**Selected extract**
=======
In Chapter 17 of his new book, "Misbehaving," behavioral economics founder Richard Thaler describes a conference that was held at the University of Chicago in 1985 solely for the purpose of debating the value of the new field. That’s a pretty remarkable event -- new areas of economics research usually get lots of buzz, but a special conference like that is rare. It shows that behavioral econ didn’t just generate excitement; it also generated a sense of threat.
The threat was that of a paradigm shift. This term, coined by philosopher Thomas Kuhn, refers to the dread moment when scientists learn that up is down, black is white and everything they thought they understood about the world is wrong. Kuhn said that paradigm shifts happen when enough “anomalies” are found in the existing theory that a reconsideration becomes unavoidable. It's probably not a coincidence that Chapter 18 of Thaler’s book is called “Anomalies.”
The fear of a paradigm shift also explains the strong negative reactions to Thaler’s new book among certain tradition-minded economists. For example, John Cochrane, Thaler’s colleague at Univerisyt of Chicago’s Booth Business School, recently delivered a long blast against behavioral econ on his blog:
[Thaler] spends [a lot of time] complaining about homo economicus, the dispassionate rational maximizer of economic theory...This is a straw man, and we all know it...All sciences and engineering make simplifying assumptions appropriate to the problem at hand. If you want to figure out the effect of prices on tomato demand, the absurdly simplified rational maximizer approach gives a darn good answer. If you want to figure out where to put the signs advertising a tomato sale, or what color to draw them, let me suggest some psychology...
Psychology has a lot to say about how people make quick decisions in environments of information overload and scarce time...Traditional economics ignores information gathering and processing costs, because they are usually [small]..."behavioral" approaches study small-potatoes effects.
Cochrane goes on to complain about the “nudge”-type paternalism advocated by Thaler. I already defended that flavor of soft paternalism in a previous post.
Anyway, Cochrane definitely seems to think that the aim of behavioral economics is to replace the assumption of rationality with specific kinds of irrational thinking derived from psychology experiments. If that could be done, that would truly be a massive paradigm shift in economics.
But it won’t happen -- at least, not in our lifetimes. This is because psychology itself has no unified theory, at least not yet. Cognitive and social psychology are basically pre-paradigmatic sciences -- they produce a huge amount of experimental results, but they don’t fit together into any coherent whole. Social psychologist Walter Mischel jokes that “psychologists treat other people’s theories like toothbrushes – no self-respecting person wants to use anyone else’s.”
Psychology, therefore, will be able to furnish econ with a large grab bag of anomalies, but there’s a good chance it will never provide a grand unified theory that will render the rational maximization of classical economics entirely obsolete.
=======
**Dataset rows**
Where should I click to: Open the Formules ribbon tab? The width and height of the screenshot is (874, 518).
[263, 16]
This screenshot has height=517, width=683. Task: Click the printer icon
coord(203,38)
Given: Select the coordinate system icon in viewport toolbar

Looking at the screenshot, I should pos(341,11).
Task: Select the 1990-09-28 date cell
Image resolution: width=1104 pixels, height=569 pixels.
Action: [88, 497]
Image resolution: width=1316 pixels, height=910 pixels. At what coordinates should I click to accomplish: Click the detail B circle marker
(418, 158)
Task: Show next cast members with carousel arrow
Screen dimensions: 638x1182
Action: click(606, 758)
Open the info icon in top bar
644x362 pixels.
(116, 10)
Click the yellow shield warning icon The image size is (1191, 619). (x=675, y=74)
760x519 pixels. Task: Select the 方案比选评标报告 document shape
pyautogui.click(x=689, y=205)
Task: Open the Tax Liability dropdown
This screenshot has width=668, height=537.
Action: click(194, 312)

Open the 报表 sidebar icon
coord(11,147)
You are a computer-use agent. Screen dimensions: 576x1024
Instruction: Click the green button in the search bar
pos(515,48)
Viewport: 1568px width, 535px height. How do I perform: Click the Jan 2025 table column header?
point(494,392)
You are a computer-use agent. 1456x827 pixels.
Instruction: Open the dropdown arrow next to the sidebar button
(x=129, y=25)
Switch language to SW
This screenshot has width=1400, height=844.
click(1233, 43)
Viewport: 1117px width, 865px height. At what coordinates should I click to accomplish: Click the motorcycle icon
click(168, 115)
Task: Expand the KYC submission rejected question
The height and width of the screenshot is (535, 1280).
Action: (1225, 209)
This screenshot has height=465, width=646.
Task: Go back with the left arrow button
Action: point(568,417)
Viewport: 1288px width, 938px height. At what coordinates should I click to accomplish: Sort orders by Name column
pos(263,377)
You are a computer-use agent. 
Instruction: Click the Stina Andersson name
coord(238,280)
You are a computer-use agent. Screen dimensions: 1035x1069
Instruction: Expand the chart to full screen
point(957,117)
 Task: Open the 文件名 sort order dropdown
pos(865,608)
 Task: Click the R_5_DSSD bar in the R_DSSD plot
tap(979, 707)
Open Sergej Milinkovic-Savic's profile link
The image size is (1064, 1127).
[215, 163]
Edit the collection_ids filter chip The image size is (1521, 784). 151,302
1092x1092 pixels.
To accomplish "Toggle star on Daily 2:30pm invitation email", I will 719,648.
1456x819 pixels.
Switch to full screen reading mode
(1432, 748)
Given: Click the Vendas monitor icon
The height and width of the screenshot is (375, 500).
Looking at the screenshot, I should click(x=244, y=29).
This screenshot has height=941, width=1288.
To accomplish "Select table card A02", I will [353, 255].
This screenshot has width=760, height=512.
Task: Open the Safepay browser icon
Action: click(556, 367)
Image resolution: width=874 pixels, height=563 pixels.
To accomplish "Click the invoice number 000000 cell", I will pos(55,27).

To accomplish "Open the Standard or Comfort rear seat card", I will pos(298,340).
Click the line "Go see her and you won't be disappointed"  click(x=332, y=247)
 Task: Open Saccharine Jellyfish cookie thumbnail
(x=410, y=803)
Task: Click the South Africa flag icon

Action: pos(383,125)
=======
**What you will do**
[1] According to the behavioral economics article, why won't psychology replace the rationality assumption in economics within our lifetimes?
[2] Carry on the behavioral economics article from its last sentence.
The records aren't needed for any of this work.

**Exercise responses**
[1] Psychology itself has no unified theory yet. Cognitive and social psychology are pre-paradigmatic sciences that produce many experimental results, but those results don't fit together into a coherent whole.

[2]
I think behavioral economists almost universally recognize this fact. Matthew Rabin, a behavioral economist at the University of California-Berkeley, put it very well in a 2013 essay in the American Economic Review Papers and Proceedings, entitled “An Approach to Incorporating Psychology into Economics.” Rabin doesn’t speak of paradigm shifts or throwing out rationality. Instead, he talks about “improving the psychological realism of economics while maintaining its conventional techniques and goals,” and “extensions of existing models.”
In other words, Rabin is talking about evolution, not revolution. The idea is that sometimes, psychology matters. In other situations, it doesn’t. Economists looking to explain a phenomenon should always be open to the possibility that psychology might be important, even though that will only sometimes turn out to be the case.
So Cochrane’s idea of behavioral econ is also a bit of a straw man. Thaler teases homo economicus, but in the end, homo behavioralis isn't going to look radically different.
Why all the fuss, then? I suspect that the rancor that surrounds this topic -- and the alarm demonstrated by the organizers of the 1985 Chicago conference -- is rooted in politics. Not academic politics, but good old right-left, free-market-versus-state-intervention politics. Opponents of behavioralism seem to worry that it represents the thin edge of a socialist wedge. I think this also explains the outsized fear of soft paternalism and “nudges.”
That’s a shame. Behaviorism isn’t about providing a justification for government intervention; it’s about finding a more useful explanation of economic phenomena. Nor would perfect rationality be a defense against government intervention. There are plenty of potential reasons for government to intervene in an economy -- externalities, public goods, asymmetric information and incomplete markets -- that are perfectly compatible with homo economicus.
So I think the whole brouhaha surrounding behavioral econ is overblown. Bringing psychology into economics was an important scientific advance -- one more useful tool in the toolbox. It isn't going to turn economics into a vehicle for promoting socialism.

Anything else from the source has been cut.